Anche Cournut (1993) propone di pensare al femminile come ad una categoria dell’umano, non specifica della donna, qualcosa di assimilabile all’oscura memoria di una passiva e totale impotenza, di una resa all’altro che fonderebbe, in entrambi i sessi, la matrice dello sviluppo psicosessuale nell’incontro originario del neonato con la rêverie materna, da cui solo successivamente evolverebbe la progressiva specificazione d’appartenenza all’uno o all’altro sesso.
La nuova prospettiva sul materno e sulla rêverie materna, non solo come contenimento e attivatore della vita psichica, ma anche come attivatore di una pulsionalità che introduce alla sessualizzazione, apre anche un altro percorso di indagine: quello sul “sessuale femminile” che, come sostiene Giuffrida è stato rimosso o oscurato in psicoanalisi dal “materno” e dalla idealizzazione del seno che nutre.
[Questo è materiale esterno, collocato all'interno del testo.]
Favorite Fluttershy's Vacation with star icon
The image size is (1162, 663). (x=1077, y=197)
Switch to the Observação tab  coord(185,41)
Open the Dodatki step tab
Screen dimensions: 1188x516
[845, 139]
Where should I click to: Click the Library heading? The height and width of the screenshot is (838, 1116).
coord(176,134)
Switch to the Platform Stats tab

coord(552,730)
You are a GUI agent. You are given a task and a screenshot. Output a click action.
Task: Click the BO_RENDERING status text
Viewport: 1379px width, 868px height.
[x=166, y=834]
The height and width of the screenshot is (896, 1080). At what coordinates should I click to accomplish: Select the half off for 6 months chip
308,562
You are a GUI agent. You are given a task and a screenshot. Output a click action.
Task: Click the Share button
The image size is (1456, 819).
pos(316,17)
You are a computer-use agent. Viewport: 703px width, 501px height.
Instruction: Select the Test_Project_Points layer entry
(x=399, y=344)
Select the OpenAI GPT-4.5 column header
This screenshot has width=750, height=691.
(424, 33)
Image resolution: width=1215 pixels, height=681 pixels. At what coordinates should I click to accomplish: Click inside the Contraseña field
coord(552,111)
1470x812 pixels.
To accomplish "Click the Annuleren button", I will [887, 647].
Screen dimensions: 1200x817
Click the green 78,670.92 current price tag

C’è anche un seno erotico, con cui è necessario individuare le connessioni; c’è un erotico materno, e a questo proposito Parat parla della “l’impossibile divisione” tra il seno che nutre e il seno erotico, integrazione che ogni donna deve faticosamente elaborare per poter rispondere all’intensità pulsionale del suo bambino senza massicce rimozioni e senza derive perverse.
Si tratta di una dimensione ombra, sia nell’esperienza individuale delle donne sia nell’indagine psicoanalitica, molto probabilmente per l’inquietudine che suscitano fantasmi di derive incestuose, e fantasmi che rinviano all’eccesso pulsionale proprio della sessualità femminile. Ma di tutto questo ci parleranno i nostri ospiti, che a partire dalla ricchezza e originalità dei contributi presenti nel libro, ci mostreranno “in vivo” l’attuale stato dell’arte del pensiero psicoanalitico italiano sul femminile.